• _Work to complete_
Retype the lines below word for word, beginning with the first line and stopping after the line that contains "(760, 160).". Leave the pictures out.
========
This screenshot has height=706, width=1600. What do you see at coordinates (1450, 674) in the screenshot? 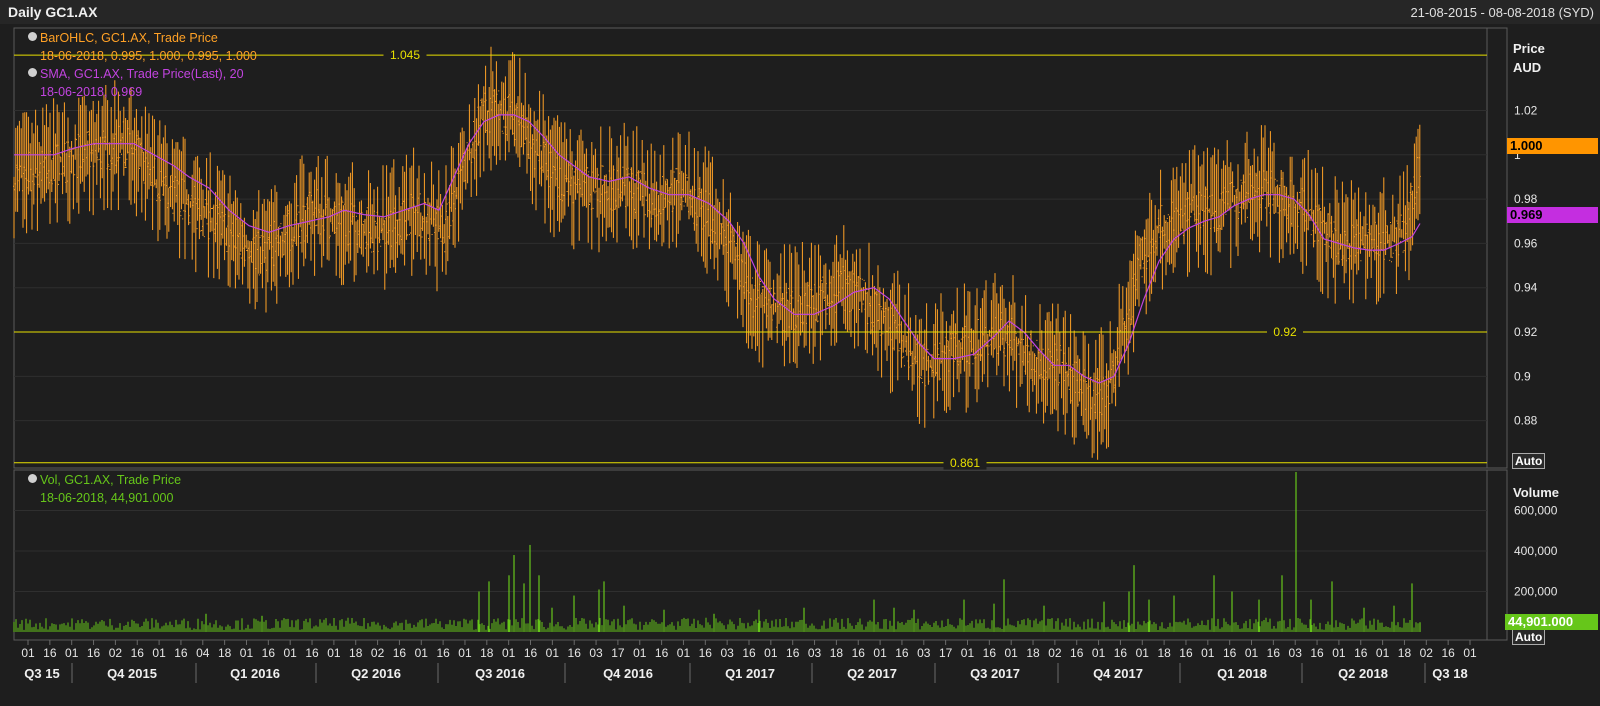
I see `quarter-label: Q3 18` at bounding box center [1450, 674].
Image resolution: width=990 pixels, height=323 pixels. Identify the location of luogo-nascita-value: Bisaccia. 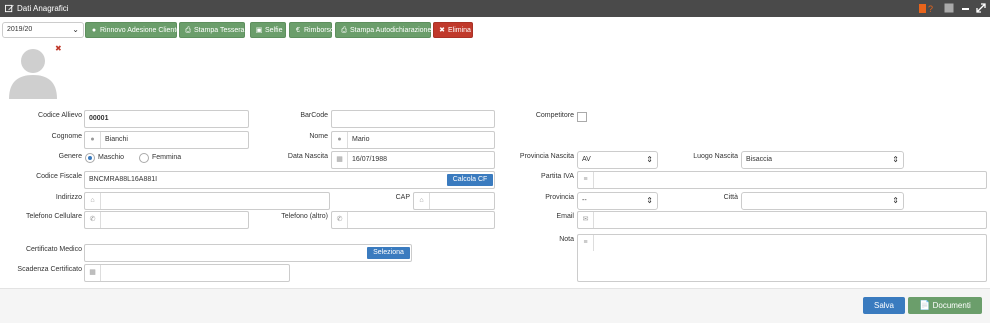
(760, 160).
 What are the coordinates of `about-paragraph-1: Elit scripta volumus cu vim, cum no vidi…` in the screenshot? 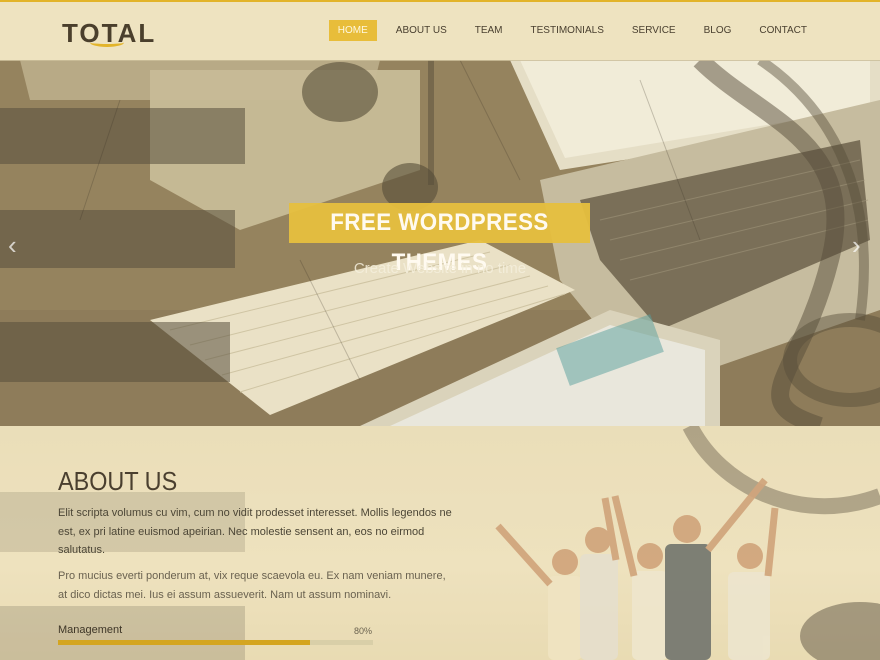 It's located at (255, 532).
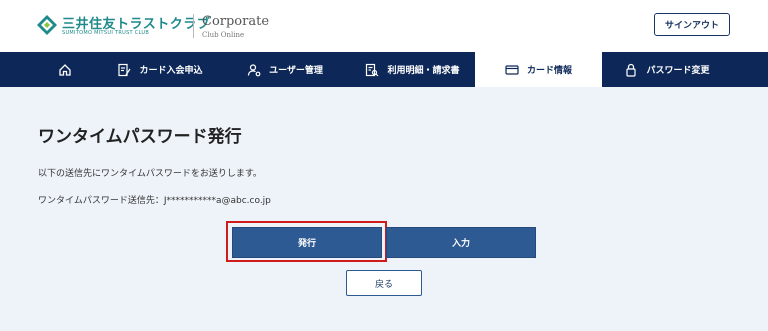 The image size is (768, 331). I want to click on description-text: 以下の送信先にワンタイムパスワードをお送りします。, so click(150, 174).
========
• _Expected answer_
This screenshot has height=706, width=1600. What do you see at coordinates (1450, 674) in the screenshot? 
I see `quarter-label: Q3 18` at bounding box center [1450, 674].
Image resolution: width=990 pixels, height=323 pixels. Identify the location of luogo-nascita-value: Bisaccia. 
(760, 160).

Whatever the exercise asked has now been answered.